▸ Task item
Below are the records; tally the lines that include "help" and report only the total.
Information Block Start
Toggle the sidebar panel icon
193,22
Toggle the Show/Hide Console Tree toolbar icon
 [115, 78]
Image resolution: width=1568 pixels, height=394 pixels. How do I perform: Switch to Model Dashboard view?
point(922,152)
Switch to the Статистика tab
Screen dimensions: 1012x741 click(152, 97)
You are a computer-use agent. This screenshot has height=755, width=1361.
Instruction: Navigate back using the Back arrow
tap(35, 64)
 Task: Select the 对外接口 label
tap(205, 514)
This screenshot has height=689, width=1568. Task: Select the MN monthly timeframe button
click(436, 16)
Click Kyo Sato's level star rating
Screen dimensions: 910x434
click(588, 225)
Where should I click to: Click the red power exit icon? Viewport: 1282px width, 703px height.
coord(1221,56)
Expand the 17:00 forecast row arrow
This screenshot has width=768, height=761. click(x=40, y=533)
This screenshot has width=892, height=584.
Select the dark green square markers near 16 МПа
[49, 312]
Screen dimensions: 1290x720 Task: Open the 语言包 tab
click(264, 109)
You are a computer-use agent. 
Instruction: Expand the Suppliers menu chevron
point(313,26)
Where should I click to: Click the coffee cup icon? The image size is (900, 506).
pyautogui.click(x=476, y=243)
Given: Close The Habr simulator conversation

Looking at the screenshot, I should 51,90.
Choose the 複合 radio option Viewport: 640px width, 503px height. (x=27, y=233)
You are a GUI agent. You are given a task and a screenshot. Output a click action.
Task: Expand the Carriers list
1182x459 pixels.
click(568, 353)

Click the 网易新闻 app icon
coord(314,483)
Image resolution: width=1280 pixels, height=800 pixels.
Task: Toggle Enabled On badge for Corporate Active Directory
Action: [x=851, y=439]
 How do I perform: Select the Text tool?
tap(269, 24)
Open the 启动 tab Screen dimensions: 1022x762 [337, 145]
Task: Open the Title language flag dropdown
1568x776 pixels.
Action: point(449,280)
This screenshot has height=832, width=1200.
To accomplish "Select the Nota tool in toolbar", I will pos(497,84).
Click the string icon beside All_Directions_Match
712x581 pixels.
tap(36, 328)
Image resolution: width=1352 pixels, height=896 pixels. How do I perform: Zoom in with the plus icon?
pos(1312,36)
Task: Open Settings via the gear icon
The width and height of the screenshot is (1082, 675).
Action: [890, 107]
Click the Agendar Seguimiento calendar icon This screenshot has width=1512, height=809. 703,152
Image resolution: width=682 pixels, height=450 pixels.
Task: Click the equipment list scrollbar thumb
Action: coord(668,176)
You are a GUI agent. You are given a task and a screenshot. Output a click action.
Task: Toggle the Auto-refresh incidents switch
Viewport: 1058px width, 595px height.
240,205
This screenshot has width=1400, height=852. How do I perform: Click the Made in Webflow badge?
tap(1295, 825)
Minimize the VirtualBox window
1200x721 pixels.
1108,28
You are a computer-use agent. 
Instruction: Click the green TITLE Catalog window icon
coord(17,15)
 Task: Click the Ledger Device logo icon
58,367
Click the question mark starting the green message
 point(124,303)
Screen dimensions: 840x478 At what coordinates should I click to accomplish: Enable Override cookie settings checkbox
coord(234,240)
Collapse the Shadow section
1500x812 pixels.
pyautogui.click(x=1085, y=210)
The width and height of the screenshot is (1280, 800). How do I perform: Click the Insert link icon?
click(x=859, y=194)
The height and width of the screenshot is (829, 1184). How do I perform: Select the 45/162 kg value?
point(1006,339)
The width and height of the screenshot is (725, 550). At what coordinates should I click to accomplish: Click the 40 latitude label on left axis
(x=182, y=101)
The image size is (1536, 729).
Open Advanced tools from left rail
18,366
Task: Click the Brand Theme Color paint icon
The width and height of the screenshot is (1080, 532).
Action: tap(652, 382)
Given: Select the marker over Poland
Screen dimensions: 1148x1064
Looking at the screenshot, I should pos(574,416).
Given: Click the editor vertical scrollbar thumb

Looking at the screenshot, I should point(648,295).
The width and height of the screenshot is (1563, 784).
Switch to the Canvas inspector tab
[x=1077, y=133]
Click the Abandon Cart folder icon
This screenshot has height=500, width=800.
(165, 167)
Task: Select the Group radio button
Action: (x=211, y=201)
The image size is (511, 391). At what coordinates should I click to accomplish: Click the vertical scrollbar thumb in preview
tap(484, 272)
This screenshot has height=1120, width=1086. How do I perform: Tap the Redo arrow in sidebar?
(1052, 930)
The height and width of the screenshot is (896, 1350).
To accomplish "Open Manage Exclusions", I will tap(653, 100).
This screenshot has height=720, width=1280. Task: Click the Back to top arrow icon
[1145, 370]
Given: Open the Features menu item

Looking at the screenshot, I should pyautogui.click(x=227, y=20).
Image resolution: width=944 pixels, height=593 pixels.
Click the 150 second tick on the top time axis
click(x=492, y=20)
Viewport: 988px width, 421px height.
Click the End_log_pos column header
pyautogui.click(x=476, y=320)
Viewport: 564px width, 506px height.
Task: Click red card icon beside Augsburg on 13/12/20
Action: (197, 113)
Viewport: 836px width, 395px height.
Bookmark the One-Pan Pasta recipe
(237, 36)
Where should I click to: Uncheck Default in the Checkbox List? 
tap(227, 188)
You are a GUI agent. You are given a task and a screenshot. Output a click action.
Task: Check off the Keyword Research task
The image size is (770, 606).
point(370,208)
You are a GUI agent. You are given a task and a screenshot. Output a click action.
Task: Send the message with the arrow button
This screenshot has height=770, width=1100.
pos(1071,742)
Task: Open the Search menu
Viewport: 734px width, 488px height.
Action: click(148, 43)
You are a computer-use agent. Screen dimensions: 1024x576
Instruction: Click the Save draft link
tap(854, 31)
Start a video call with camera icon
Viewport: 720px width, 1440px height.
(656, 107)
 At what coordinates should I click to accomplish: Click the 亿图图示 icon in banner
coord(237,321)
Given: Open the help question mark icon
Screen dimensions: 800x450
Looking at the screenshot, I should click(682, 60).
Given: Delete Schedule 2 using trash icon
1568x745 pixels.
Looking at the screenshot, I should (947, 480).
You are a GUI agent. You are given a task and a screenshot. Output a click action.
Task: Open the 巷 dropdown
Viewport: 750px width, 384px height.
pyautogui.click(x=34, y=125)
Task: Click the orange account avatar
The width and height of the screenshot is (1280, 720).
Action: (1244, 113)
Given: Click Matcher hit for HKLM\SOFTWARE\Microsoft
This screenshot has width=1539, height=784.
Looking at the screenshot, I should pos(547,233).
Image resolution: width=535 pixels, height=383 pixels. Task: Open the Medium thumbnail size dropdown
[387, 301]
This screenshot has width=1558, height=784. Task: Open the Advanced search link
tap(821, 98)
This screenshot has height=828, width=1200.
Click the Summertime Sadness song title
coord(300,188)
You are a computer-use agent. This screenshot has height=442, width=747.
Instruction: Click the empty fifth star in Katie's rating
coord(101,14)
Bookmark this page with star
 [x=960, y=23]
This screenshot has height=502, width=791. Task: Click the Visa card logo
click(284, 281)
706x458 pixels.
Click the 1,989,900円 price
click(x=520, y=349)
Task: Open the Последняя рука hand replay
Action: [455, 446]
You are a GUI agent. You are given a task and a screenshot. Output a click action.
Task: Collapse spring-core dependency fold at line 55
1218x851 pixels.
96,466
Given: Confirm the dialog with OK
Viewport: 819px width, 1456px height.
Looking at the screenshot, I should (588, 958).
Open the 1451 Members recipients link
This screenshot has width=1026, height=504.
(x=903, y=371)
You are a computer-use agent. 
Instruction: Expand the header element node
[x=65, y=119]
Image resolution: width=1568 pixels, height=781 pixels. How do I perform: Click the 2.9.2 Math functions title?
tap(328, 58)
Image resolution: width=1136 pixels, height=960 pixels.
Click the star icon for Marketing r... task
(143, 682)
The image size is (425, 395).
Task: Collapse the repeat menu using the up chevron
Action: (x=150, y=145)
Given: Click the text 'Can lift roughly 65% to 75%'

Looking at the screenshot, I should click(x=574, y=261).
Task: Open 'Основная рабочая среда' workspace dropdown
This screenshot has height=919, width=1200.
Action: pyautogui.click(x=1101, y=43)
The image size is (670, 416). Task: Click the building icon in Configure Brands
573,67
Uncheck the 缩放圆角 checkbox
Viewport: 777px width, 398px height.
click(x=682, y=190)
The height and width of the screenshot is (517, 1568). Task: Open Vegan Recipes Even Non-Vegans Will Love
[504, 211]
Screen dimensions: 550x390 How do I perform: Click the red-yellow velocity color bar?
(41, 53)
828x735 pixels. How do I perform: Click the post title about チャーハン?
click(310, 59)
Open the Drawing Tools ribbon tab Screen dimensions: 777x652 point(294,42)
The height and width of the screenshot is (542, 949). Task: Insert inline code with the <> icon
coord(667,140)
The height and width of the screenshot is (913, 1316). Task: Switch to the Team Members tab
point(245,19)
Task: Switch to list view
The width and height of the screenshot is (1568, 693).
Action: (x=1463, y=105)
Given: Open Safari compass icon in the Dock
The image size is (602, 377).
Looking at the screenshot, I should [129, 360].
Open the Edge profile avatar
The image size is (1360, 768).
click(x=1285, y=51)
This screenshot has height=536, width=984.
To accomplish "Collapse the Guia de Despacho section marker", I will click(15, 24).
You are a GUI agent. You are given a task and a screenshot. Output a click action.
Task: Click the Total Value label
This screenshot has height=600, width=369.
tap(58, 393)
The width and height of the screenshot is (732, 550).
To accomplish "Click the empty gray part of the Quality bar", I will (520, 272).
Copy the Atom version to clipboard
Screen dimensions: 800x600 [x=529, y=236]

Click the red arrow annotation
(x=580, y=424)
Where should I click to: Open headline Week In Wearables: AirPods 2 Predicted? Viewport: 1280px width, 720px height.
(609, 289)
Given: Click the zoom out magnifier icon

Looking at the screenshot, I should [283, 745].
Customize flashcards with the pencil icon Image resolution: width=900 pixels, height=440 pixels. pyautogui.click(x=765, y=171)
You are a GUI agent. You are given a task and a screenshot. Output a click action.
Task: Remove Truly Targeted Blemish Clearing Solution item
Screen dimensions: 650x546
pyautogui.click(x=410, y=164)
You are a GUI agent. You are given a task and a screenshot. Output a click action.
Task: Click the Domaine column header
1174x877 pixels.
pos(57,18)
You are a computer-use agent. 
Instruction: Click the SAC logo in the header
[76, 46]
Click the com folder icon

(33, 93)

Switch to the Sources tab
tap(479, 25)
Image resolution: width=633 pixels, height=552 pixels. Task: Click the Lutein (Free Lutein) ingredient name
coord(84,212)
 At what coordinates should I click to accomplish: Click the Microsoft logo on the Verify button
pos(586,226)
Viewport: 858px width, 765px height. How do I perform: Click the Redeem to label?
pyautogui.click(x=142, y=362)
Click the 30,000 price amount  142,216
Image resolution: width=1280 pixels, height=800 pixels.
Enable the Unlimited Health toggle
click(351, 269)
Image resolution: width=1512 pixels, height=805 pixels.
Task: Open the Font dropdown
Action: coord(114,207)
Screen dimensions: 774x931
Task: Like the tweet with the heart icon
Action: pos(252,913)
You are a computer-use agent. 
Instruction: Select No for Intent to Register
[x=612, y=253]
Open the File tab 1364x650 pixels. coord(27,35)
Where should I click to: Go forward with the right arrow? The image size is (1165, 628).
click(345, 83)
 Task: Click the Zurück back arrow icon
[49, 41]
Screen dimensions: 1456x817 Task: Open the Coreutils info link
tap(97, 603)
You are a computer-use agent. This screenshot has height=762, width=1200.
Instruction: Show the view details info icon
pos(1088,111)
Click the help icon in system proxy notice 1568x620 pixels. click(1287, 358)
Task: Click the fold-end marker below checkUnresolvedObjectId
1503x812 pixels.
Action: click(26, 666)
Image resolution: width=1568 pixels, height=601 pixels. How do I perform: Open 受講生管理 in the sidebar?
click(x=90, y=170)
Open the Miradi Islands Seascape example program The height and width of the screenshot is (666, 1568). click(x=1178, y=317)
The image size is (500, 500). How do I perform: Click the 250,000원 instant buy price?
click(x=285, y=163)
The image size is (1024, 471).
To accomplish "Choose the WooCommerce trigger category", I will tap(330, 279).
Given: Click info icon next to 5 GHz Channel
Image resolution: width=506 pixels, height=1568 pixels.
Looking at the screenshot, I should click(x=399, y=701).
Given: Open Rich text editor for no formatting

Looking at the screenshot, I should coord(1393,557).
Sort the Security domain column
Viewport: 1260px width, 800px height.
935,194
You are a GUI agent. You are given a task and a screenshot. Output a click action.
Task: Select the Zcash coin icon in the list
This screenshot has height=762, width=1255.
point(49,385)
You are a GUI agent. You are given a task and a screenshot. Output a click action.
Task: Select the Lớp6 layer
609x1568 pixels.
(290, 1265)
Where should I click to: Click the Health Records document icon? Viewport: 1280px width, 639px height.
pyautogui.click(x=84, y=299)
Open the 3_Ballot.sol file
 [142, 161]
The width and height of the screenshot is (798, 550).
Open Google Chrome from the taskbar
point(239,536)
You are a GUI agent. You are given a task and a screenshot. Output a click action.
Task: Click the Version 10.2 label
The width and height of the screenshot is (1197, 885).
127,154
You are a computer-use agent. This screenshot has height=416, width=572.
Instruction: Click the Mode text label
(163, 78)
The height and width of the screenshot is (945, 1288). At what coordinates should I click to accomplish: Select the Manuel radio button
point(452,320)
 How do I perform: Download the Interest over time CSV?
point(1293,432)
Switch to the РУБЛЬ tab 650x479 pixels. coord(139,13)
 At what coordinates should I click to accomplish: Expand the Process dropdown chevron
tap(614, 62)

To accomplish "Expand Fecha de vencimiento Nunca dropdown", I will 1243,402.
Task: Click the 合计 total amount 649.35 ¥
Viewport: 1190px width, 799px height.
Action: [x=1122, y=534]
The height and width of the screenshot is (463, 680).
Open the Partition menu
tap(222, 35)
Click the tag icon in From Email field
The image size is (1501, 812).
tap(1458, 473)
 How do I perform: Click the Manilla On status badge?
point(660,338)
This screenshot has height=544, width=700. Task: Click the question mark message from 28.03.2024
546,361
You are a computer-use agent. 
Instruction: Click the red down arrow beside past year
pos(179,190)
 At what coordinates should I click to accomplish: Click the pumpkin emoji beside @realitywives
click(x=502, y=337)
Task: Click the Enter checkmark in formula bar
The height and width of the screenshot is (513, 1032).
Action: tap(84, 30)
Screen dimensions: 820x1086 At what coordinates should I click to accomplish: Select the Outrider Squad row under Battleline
Information Block End
▸ Answer area
2